2016-08-27 12:40:22 | 読書ノート
ウェイン・ビヴェンズ-テイタム 『図書館と啓蒙主義』川崎良孝, 川崎佳代子訳, 京都図書館情報学研究会, 2013.

  米国公共図書館論。米国の公共図書館は啓蒙思想の影響下に成立しており、現在の図書館の目標もそうであるべき、と説くもの。原書はLibraries and the Enlightenment (Library Juice Press, 2012)。本書において啓蒙主義をカントに遡っているが、理性の導きによって「正しい」判断力を持つ市民となることであるとおおむね理解してよい。その手段として討論や読書があるとする。

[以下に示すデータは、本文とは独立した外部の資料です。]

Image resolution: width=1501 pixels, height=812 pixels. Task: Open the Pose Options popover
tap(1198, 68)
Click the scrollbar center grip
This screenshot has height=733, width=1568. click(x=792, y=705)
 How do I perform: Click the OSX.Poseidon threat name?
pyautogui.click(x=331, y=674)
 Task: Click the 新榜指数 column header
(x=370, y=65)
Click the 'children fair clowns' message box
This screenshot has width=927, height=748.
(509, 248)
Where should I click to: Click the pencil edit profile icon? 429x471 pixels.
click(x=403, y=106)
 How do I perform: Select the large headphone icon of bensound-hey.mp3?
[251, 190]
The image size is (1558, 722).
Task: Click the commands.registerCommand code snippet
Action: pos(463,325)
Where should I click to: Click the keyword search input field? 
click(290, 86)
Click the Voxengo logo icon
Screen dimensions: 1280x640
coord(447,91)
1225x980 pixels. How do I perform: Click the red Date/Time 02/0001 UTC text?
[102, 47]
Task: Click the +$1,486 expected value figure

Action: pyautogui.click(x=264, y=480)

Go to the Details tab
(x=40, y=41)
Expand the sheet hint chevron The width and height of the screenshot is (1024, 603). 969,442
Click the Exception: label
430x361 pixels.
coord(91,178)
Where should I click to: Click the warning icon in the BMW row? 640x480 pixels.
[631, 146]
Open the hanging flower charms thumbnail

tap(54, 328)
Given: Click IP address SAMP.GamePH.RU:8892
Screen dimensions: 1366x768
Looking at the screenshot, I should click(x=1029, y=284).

  公共図書館と啓蒙思想の関係は今さら指摘されるまでもないものだが、著者の目的は啓蒙主義や19世紀の公共図書館の設置意図を否定的に見る論者への再反論にある。具体的には、啓蒙主義が理性による画一化をもたらすというアドルノとホルクハイマー、公共図書館はエリート階級による支配の手段として設置された(=革命を阻害した)とみる歴史修正主義者(例えばマイケル・ハリス)が論敵である。彼らに対して、さまざまな出版物を比較して理性的な見識を高めるというのは悪いことではない、というのが著者の言い分である。こうした理論的な議論のところまではよい。

  しかし現実の図書館は啓蒙に貢献していないのではないか、という実際のところを突いた反論に対しては、著者は次のように答えている。実際の利用者が限られているとしても、諸情報源の比較可能性・検証可能性が開かれていればその役割を果たしていると言える。そのためには網羅的な情報収集とその管理を図書館はすべき。というわけでノーデやらディドロやらヴァネヴァー・ブッシュやらが採りあげられ、最後にはGoogleと米国デジタル図書館が言及される。これでは迂回した答えであり、啓蒙という目的のために現状の図書館が不適切ではないかという疑問は解消されないままである。資料の価値判断を利用者に依存するモデルのままならば、莫大な蔵書を持つ図書館しか意味をなさなくなるのは予想できることだ。

  以上。後半の議論はもう少し深めてほしいと感じるものの、図書館における文化左翼批判本として意義のある本だろう。